**PROBLEM**
Every line of the material must be set down again without alteration.
☆ ☆ ☆ ☆ ☆
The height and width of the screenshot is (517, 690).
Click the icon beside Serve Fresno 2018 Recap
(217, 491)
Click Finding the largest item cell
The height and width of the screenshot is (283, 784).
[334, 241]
☆ ☆ ☆ ☆ ☆
**ANSWER FOR THE TASK**
The height and width of the screenshot is (517, 690).
Click the icon beside Serve Fresno 2018 Recap
(217, 491)
Click Finding the largest item cell
The height and width of the screenshot is (283, 784).
[334, 241]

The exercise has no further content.